__EXERCISE BRIEF__.
All of the data is to be copied without a single change.

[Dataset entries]
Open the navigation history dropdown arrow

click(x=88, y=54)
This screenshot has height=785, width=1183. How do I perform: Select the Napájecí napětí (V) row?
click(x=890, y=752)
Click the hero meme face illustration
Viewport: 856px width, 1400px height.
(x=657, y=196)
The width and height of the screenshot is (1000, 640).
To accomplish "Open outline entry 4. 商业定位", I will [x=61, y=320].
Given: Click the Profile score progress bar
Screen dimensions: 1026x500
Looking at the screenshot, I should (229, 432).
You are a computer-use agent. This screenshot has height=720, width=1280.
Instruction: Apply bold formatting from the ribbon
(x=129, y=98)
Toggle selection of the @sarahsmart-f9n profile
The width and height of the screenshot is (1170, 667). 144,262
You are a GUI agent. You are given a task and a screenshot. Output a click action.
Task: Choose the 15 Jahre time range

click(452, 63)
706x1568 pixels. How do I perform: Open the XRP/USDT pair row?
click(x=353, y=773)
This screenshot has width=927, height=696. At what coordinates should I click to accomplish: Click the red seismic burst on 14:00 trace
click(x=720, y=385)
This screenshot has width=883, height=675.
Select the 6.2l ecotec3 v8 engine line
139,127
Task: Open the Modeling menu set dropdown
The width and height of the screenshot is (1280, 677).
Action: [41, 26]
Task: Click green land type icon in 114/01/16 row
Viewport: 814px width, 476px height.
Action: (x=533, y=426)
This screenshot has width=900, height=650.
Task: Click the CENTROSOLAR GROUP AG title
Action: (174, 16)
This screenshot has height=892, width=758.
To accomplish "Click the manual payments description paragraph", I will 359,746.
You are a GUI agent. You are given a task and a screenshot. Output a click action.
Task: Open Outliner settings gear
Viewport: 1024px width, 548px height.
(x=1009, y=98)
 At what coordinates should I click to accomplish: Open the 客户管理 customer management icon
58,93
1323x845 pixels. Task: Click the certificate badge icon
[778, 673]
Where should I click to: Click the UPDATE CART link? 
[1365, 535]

__THE COMPLETED TASK__.
Open the navigation history dropdown arrow

click(x=88, y=54)
This screenshot has height=785, width=1183. How do I perform: Select the Napájecí napětí (V) row?
click(x=890, y=752)
Click the hero meme face illustration
Viewport: 856px width, 1400px height.
(x=657, y=196)
The width and height of the screenshot is (1000, 640).
To accomplish "Open outline entry 4. 商业定位", I will [x=61, y=320].
Given: Click the Profile score progress bar
Screen dimensions: 1026x500
Looking at the screenshot, I should (229, 432).
You are a computer-use agent. This screenshot has height=720, width=1280.
Instruction: Apply bold formatting from the ribbon
(x=129, y=98)
Toggle selection of the @sarahsmart-f9n profile
The width and height of the screenshot is (1170, 667). 144,262
You are a GUI agent. You are given a task and a screenshot. Output a click action.
Task: Choose the 15 Jahre time range

click(452, 63)
706x1568 pixels. How do I perform: Open the XRP/USDT pair row?
click(x=353, y=773)
This screenshot has width=927, height=696. At what coordinates should I click to accomplish: Click the red seismic burst on 14:00 trace
click(x=720, y=385)
This screenshot has width=883, height=675.
Select the 6.2l ecotec3 v8 engine line
139,127
Task: Open the Modeling menu set dropdown
The width and height of the screenshot is (1280, 677).
Action: [41, 26]
Task: Click green land type icon in 114/01/16 row
Viewport: 814px width, 476px height.
Action: (x=533, y=426)
This screenshot has width=900, height=650.
Task: Click the CENTROSOLAR GROUP AG title
Action: (174, 16)
This screenshot has height=892, width=758.
To accomplish "Click the manual payments description paragraph", I will 359,746.
You are a GUI agent. You are given a task and a screenshot. Output a click action.
Task: Open Outliner settings gear
Viewport: 1024px width, 548px height.
(x=1009, y=98)
 At what coordinates should I click to accomplish: Open the 客户管理 customer management icon
58,93
1323x845 pixels. Task: Click the certificate badge icon
[778, 673]
Where should I click to: Click the UPDATE CART link? 
[1365, 535]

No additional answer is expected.